I have a friend who is a recreation officer assigned to provide security in the library of the Walpole State Prison. He once admonished me thus: “Billy, you and a con can be golden for five years. But the first time you have to tell him ‘No,’ he’s a different person.”

Well, that wasn’t exactly the situation here, but it bears repeating. The situation here was born of selfishness. This clerk decided that his desire to use a word processor on his work computer to complete his legal writing outweighed his chances of getting caught, losing his job, and damaging his credibility with me. All this I found out only because I brought him into my office later that evening and asked him just what the hell he meant by throwing a good job away?

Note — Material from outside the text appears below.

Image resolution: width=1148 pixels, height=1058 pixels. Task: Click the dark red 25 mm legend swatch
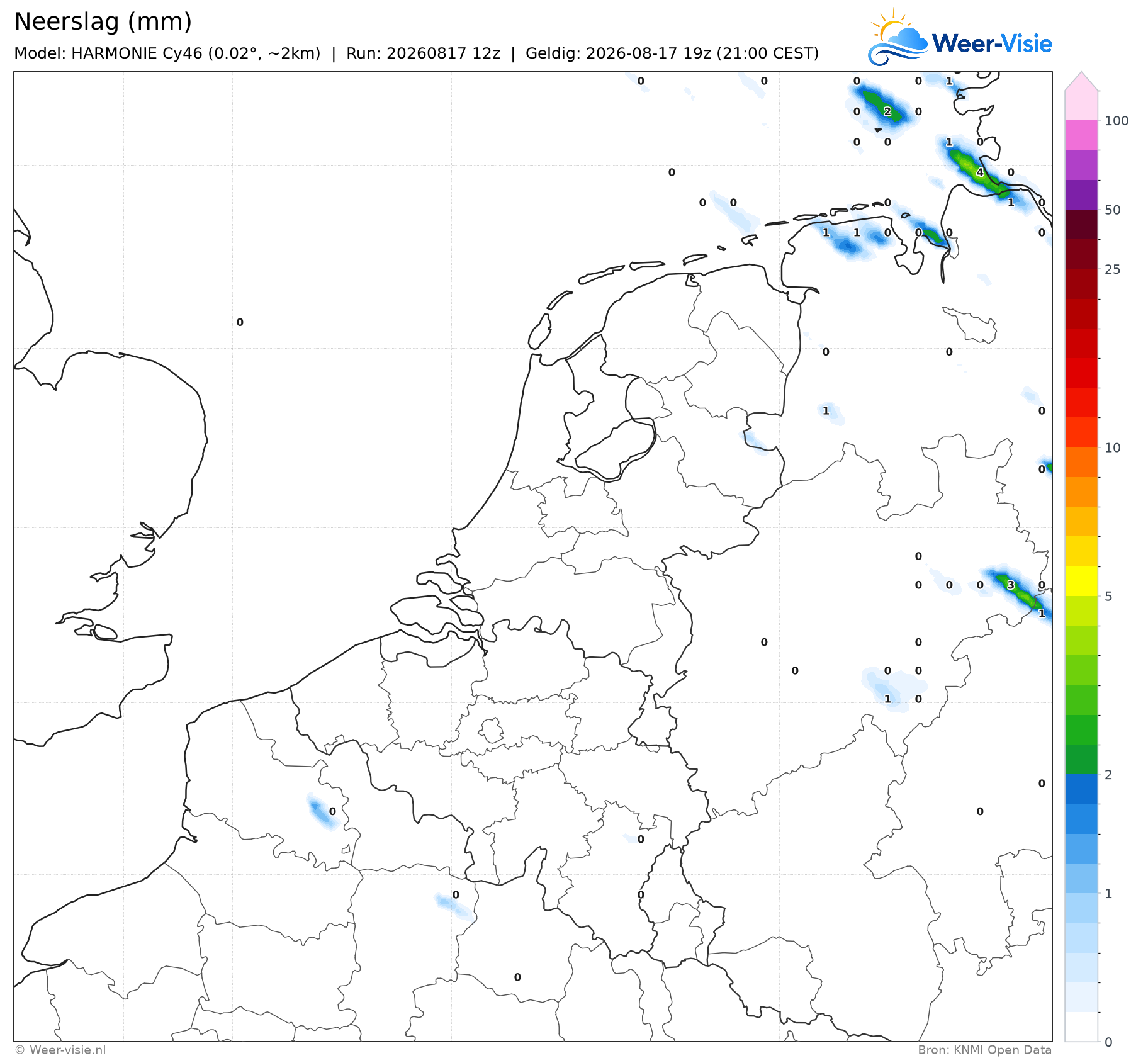click(x=1081, y=254)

When this kind of thing happens, it’s hard not to take it as a personal betrayal. In his case, I had him working for me for seven (7) years. Seven years is a long time to hold a job in jail. What it tells the Administration is that you’re very well satisfied with the job performance of this individual. And this certainly was true. The man did much good for his library in that time, so much that, hours after this first happened, I had to sit still and imagine library services without him. I actually considered turning a blind eye so I could keep him. Because of his past work, peaceful demeanor, good sense of humor, and ability to forgive my many faults, this was one of the toughest decisions I’ve made in recent years.

But good sense outweighed sentimentality. If last year hadn’t happened, MAYBE the blind eye could’ve been justified. But not this time. He was suspended. I wrote an Incident report. The Administration read it & asked me to write a Disciplinary report, which I did. The man had his hearing, during which he pled guilty. And one of his sanctions is that he lost his library clerk job.

Trust had been betrayed. I made that clear to him in our talk. He actually felt shamed by what he’d done.  But his earlier choice was to take the chance that I wouldn’t catch him, and would never know that trust had been betrayed.

They say, “What you don’t know can’t hurt you.”

When it comes to trust — do those words ring true?